La lutte contre les fake news pourrait passer par l’engagement de tout informateur à respecter les règles déontologique et épistémiques de fabrication de l’information qui rendent celle-ci fiable et intégrant le plus grand degré de vérité possible : la démarche véritale.

Les fake news, notion qui englobe les fausses informations et les canulars, sont aujourd’hui à la une. Des initiatives ponctuelles, comme celles des Décodeurs de l’info, voient le jour pour tenter de les déjouer. Parfois utiles, elles ne vont guère plus loin, cependant, dans un grand nombre de cas, que le souci de re-coder autrement l’information.

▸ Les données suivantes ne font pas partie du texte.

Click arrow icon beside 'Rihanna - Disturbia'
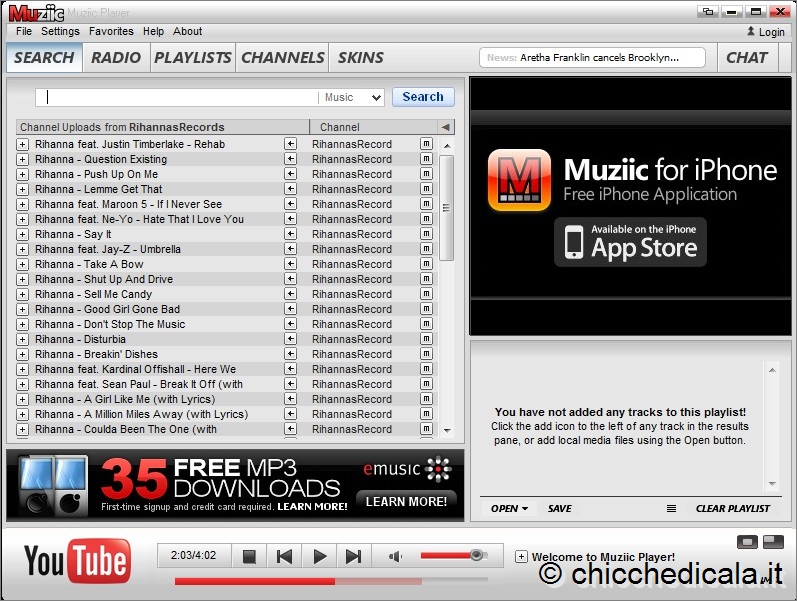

Il y aurait bien un moyen simple, bien que demandant beaucoup de volonté pour être mis en place, d’apporter une certaine garantie de fiabilité de l’information : la démarche véritale.

L’originalité de cette démarche est qu’elle ne s’attache pas à décider si une information est vraie ou fausse, ce qui conduit à des débats et polémiques interminables, mais à savoir si l’informateur a procédé à toutes les étapes constitutives d’une information digne de ce nom. Autrement dit, ce n’est pas le produit lui-même qu’on examine pour savoir s’il est vrai ou faux, c’est la démarche de l’informateur, du fabricant de la nouvelle : satisfait-elle aux exigences présidant à la construction d’une information fiable ?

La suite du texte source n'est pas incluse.